§ **WHAT YOU NEED TO DO**
A. Write out the stretch of the Calvert Cliffs case header from "Mr. Marcus A." through "Atomic Energy Commission.".
B. List every company that the Calvert Cliffs case header names as an amicus curiae.

— START PAGE EXCERPT —

CALVERT CLIFFS'COORD. COM. v. United States AE Com'n

Citation449 F.2d 1109
Decision Date23 July 1971
Docket Number24871.,No. 24839,24839
PartiesCALVERT CLIFFS' COORDINATING COMMITTEE, INC., et al., Petitioners, v. UNITED STATES ATOMIC ENERGY COMMISSION and United States of America, Respondents, Baltimore Gas and Electric Company, Intervenor. CALVERT CLIFFS' COORDINATING COMMITTEE, INC., et al., Petitioners, v. UNITED STATES ATOMIC ENERGY COMMISSION and United States of America, Respondents.
CourtUnited States Courts of Appeals. United States Court of Appeals (District of Columbia)

COPYRIGHT MATERIAL OMITTED

Mr. Anthony Z. Roisman, Washington, D. C., with whom Messrs. Myron M. Cherry, Chicago, Ill., and Lewis Drain, Grand Rapids, Mich., were on the brief, for petitioners.

Mr. Marcus A. Rowden, Solicitor, Atomic Energy Commission, with whom Messrs. Howard K. Shapar, Asst. Gen. Counsel, Licensing and Regulation, Atomic Energy Commission, and Edmund Clark, Atty., Department of Justice, were on the brief, for respondents. Mr. William C. Parler, Atty., Atomic Energy Commission, also entered an appearance for respondent Atomic Energy Commission.

Mr. George F. Trowbridge, Washington, D. C., with whom Mr. Jay E. Silberg, Washington, D. C., was on the brief, for intervenor in No. 24,839.

Messrs. George D. Gibson and Arnold H. Quint, Washington, D. C., filed a brief on behalf of Duke Power Company et al. as amici curiae in No. 24,871.

Mr. Roy B. Snapp, Washington, D. C., filed a brief on behalf of Arkansas Power and Light Company as amicus curiae in No. 24,871.

Messrs. Arvin E. Upton, Leonard M. Trosten and Henry V. Nickel, Washington, D. C., filed a brief on behalf of Consolidated Edison Company as amicus curiae in No. 24,871.

Mr. Jerome E. Sharfman, Washington, D. C., filed a brief on behalf of Consumers Power Company as amicus curiae in No. 24,871.

Messrs. H. Edward Dunkelberger, Jr., Christopher M. Little and Peter M. Phillipes, Washington, D. C., filed a brief on behalf of Indiana and Michigan Electric Company and Portland General Electric Company as amici curiae in No. 24,871.

Before WRIGHT, TAMM and ROBINSON, Circuit Judges.

— END PAGE EXCERPT —
— START MATERIAL SUPPLIED —

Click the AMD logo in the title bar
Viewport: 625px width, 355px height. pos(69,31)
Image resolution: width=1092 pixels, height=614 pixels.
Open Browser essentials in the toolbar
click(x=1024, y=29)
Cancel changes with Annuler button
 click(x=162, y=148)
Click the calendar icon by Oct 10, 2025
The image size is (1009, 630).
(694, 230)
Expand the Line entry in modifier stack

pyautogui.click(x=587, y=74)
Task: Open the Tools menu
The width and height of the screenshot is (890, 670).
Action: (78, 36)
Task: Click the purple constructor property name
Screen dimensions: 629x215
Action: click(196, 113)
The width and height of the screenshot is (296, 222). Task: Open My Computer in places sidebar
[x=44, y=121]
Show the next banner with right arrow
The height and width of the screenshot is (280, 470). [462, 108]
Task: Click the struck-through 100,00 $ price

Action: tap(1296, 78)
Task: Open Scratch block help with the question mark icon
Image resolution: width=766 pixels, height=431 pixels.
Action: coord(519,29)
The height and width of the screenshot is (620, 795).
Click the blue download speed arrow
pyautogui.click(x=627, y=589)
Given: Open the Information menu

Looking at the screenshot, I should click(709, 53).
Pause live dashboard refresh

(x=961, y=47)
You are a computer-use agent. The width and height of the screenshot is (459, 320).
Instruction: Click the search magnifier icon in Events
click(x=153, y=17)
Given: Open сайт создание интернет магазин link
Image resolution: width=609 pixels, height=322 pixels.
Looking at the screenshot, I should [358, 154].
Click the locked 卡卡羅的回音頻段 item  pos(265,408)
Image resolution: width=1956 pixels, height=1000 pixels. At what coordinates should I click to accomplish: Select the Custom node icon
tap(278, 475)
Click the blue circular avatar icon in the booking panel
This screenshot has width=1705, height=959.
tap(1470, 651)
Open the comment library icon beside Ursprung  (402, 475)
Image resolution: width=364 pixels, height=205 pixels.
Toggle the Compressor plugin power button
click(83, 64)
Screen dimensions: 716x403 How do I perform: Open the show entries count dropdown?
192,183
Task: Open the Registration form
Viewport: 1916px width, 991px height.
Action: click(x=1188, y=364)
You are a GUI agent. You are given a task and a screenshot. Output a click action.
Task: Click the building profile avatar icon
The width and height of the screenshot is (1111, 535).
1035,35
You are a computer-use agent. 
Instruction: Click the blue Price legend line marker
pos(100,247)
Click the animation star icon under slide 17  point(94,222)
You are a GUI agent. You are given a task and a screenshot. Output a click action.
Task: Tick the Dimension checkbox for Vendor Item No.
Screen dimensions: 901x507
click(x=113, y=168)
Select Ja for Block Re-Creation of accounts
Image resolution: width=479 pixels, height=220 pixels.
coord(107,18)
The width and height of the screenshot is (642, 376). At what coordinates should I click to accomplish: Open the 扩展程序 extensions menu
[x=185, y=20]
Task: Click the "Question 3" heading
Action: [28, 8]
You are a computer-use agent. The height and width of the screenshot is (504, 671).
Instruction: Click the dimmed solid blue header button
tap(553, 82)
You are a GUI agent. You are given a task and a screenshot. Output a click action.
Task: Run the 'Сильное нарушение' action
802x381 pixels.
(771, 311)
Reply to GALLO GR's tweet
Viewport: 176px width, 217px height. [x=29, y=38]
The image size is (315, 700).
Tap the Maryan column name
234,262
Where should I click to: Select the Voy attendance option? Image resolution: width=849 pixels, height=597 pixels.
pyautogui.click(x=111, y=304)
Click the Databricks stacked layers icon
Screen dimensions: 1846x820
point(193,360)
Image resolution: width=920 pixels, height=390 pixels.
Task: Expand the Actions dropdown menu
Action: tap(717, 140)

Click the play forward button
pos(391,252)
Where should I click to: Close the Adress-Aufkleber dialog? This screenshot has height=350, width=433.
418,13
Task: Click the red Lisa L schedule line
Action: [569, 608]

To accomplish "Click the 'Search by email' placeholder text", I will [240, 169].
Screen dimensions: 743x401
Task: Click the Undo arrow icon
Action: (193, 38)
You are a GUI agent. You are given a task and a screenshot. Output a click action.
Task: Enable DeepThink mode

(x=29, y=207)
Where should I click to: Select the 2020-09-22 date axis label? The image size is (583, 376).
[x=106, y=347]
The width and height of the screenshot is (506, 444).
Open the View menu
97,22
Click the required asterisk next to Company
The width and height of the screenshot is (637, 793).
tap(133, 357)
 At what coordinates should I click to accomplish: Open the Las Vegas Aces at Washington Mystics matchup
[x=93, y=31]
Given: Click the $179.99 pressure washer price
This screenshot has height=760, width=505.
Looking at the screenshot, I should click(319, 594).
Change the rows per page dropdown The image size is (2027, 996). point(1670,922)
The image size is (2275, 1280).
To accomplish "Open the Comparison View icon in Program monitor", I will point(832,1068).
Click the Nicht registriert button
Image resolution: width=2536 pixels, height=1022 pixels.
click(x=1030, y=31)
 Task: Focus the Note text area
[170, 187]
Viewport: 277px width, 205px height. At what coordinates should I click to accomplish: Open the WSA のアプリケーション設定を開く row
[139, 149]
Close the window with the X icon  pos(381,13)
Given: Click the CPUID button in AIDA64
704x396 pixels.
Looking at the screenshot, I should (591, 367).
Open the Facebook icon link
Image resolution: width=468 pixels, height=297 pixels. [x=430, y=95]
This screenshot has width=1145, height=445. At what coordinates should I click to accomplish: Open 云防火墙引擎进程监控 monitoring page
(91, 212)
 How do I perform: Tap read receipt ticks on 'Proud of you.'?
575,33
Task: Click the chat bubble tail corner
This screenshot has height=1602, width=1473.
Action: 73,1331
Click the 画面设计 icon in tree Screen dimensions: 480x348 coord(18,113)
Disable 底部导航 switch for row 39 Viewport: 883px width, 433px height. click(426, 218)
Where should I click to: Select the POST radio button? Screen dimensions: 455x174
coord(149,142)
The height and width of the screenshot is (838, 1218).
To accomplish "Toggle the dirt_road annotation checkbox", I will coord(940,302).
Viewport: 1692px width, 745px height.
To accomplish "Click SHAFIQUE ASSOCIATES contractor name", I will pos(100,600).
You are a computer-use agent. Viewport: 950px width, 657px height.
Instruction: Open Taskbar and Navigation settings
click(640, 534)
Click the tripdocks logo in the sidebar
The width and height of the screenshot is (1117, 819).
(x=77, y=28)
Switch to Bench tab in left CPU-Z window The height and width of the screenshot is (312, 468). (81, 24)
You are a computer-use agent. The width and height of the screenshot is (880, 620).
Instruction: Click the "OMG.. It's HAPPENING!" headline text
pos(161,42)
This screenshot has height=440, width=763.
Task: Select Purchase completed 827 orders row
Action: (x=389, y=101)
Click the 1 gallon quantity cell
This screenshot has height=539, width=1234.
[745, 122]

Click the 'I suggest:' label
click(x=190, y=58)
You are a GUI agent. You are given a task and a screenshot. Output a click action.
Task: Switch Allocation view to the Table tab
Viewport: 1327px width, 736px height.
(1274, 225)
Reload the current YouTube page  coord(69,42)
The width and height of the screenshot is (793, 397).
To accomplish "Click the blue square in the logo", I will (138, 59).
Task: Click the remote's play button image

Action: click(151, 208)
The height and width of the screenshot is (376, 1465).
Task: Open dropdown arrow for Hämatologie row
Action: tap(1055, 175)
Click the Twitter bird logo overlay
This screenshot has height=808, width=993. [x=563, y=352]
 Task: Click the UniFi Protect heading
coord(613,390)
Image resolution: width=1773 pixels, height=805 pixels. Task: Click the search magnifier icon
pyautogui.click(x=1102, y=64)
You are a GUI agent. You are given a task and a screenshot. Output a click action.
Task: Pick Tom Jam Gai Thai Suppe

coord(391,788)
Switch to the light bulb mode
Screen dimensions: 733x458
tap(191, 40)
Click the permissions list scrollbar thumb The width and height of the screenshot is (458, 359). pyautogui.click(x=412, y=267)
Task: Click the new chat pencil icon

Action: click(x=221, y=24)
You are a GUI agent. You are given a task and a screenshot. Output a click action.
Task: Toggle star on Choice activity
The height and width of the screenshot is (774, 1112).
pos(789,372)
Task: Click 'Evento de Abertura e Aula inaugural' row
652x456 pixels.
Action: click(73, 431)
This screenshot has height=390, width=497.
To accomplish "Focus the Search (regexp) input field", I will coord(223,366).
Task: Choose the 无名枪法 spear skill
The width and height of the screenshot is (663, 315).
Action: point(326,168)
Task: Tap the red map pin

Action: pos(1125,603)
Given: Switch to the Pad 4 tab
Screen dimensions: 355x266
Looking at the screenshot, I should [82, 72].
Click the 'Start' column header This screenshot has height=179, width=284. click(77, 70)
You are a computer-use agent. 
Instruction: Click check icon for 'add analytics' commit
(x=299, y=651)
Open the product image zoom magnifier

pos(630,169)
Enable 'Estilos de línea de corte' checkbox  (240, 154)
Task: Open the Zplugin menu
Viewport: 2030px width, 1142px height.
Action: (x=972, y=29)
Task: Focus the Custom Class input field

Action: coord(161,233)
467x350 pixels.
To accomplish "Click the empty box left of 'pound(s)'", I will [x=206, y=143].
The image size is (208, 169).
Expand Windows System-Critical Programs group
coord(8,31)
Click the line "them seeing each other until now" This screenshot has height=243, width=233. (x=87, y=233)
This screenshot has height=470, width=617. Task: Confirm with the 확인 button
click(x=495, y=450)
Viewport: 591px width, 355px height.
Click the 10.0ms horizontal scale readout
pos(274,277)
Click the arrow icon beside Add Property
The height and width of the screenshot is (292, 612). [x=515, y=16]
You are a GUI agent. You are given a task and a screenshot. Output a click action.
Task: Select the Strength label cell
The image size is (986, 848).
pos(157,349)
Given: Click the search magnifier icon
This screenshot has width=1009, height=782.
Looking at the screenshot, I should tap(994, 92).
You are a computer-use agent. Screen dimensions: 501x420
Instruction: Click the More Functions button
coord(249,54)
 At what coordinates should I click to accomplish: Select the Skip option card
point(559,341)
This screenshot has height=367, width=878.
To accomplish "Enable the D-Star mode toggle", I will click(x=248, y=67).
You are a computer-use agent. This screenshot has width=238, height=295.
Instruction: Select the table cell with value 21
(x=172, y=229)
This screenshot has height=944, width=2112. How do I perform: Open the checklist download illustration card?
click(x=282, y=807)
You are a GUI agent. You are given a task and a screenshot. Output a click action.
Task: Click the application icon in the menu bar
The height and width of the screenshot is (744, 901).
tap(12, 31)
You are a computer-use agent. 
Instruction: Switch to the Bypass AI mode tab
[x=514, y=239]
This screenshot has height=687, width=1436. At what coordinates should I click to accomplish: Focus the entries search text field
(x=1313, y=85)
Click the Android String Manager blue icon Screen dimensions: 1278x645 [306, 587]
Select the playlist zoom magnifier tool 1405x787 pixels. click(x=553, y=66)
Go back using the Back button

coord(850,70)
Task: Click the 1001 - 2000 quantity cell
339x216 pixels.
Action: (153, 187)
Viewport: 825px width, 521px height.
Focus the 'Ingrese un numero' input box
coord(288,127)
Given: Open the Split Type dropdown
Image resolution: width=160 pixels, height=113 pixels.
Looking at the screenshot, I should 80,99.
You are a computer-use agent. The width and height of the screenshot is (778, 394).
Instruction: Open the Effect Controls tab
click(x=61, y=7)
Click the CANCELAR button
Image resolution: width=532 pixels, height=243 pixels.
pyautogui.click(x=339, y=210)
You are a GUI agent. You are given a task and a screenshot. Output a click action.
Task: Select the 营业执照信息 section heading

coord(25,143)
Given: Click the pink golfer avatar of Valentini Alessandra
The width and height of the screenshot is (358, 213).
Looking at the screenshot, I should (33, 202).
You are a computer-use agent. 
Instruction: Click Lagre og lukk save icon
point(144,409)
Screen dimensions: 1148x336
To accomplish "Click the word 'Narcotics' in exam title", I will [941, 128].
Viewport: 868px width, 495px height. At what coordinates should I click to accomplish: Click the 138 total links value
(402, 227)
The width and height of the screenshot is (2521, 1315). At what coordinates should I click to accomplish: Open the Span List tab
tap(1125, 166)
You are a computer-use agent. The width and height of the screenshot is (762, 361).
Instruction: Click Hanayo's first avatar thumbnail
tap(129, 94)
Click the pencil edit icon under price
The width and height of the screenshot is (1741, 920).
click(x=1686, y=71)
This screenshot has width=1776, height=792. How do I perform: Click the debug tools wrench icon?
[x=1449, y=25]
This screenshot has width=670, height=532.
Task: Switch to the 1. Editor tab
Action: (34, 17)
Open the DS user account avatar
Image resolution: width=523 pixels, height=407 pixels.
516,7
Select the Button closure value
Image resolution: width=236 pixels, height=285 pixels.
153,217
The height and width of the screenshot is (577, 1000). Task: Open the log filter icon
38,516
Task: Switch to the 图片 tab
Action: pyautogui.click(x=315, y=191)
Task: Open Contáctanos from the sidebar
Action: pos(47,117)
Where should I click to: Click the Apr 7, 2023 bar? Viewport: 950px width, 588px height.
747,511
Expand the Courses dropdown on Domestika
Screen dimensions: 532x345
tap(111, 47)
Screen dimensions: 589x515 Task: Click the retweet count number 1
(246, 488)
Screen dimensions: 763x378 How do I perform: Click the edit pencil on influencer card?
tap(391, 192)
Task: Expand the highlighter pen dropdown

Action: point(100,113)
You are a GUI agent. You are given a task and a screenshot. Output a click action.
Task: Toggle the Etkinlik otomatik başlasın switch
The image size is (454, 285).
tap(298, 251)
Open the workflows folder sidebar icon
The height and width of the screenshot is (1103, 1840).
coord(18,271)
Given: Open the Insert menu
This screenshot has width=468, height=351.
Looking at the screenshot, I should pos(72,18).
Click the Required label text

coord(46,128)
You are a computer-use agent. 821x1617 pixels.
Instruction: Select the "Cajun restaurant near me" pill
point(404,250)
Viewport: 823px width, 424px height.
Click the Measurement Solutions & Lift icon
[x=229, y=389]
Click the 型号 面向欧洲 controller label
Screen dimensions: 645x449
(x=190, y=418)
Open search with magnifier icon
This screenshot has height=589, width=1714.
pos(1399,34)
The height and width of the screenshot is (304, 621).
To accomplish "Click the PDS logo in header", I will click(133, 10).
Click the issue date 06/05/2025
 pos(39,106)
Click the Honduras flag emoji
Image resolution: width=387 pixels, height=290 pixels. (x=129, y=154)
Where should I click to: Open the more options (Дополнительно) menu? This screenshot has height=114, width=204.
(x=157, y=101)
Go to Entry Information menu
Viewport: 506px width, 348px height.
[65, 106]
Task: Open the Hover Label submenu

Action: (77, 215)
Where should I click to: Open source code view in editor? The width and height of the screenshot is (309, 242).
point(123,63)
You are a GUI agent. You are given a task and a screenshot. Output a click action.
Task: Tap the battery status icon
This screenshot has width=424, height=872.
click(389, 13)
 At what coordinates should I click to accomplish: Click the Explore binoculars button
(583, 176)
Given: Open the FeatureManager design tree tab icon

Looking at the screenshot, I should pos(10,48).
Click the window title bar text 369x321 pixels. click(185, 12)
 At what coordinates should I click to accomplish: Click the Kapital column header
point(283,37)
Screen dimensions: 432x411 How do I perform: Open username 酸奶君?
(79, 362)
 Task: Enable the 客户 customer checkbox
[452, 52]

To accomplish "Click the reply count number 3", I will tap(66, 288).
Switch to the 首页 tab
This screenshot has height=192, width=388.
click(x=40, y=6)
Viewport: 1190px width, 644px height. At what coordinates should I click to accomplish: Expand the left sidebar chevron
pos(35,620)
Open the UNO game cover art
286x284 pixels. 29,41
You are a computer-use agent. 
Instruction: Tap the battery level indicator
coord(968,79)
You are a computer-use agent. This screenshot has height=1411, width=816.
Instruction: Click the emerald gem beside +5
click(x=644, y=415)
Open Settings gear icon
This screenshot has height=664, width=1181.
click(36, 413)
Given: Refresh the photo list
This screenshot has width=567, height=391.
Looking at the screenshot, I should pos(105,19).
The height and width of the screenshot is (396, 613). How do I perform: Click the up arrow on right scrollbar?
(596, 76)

— END MATERIAL SUPPLIED —

§ **ANSWERS BY TASK**
A.
Mr. Marcus A. Rowden, Solicitor, Atomic Energy Commission, with whom Messrs. Howard K. Shapar, Asst. Gen. Counsel, Licensing and Regulation, Atomic Energy Commission, and Edmund Clark, Atty., Department of Justice, were on the brief, for respondents. Mr. William C. Parler, Atty., Atomic Energy Commission, also entered an appearance for respondent Atomic Energy Commission.

B.
Duke Power Company
Arkansas Power and Light Company
Consolidated Edison Company
Consumers Power Company
Indiana and Michigan Electric Company
Portland General Electric Company